===== SOURCE EXTRACT
Fort Griffin (3)
Fort Griffin (3) (1867–1881) - A U.S. Army post established 31 Jul 1867 by Ltc. Samuel D. Sturgis (Cullum 1303), 6th U.S. Cavalry, and first named Camp Wilson (1) for 2nd Lt. Henry Hamilton Wilson. The post was renamed Fort Griffin in 1868 after Colonel Charles Griffin (Cullum 1353), 35th U.S. Infantry, Commander of the Department of Texas. Abandoned 31 May 1881.
In addition to providing protection for the local area, Fort Griffin served as a jumping-off point for settlers heading west and as supply location for buffalo hunters. The town of Fort Griffin grew up at the base of the post and was known as a very rough and tumble place. As the Indian wars of the 1870s came to a close and the railroad bypassed Fort Griffin, the post was no longer necessary and it was closed on 31 May 1881.
The site is now Fort Griffin State Historical Park. The partially restored ruins of Fort Griffin are on a bluff overlooking the old townsite of Fort Griffin and the Clear Fork of the Brazos River Valley. The ruins include a hand-dug well, a mess hall, barracks, a library, a rock chimney, a store, an administration building, a cistern, a hospital, a powder magazine, the foundation of the officers' quarters, the first sergeant's quarters, a restored bakery, and replicas of enlisted men's huts.
==========
===== COLLECTED DATA
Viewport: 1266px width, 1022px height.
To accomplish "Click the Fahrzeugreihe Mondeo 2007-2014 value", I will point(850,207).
==========
*PROBLEMS TO WORK ON*
A. In the Fort Griffin text, on what date was the post abandoned?
B. Say whether each statement agrees with the Fort Griffin text, answering yes or no and quoting the words of the text that decide it. (i) Samuel D. Sturgis established the post. (ii) The railroad ran through Fort Griffin. (iii) The ruins include a restored bakery.
C. Write out the Fort Griffin text from "The site is" to "enlisted men's huts.", swapping "hospital" for "infirmary".

*SOLUTIONS*
A. 31 May 1881

B.
(i) Yes: "established 31 Jul 1867 by Ltc. Samuel D. Sturgis"
(ii) No: "the railroad bypassed Fort Griffin"
(iii) Yes: "a restored bakery"

C.
The site is now Fort Griffin State Historical Park. The partially restored ruins of Fort Griffin are on a bluff overlooking the old townsite of Fort Griffin and the Clear Fork of the Brazos River Valley. The ruins include a hand-dug well, a mess hall, barracks, a library, a rock chimney, a store, an administration building, a cistern, a infirmary, a powder magazine, the foundation of the officers' quarters, the first sergeant's quarters, a restored bakery, and replicas of enlisted men's huts.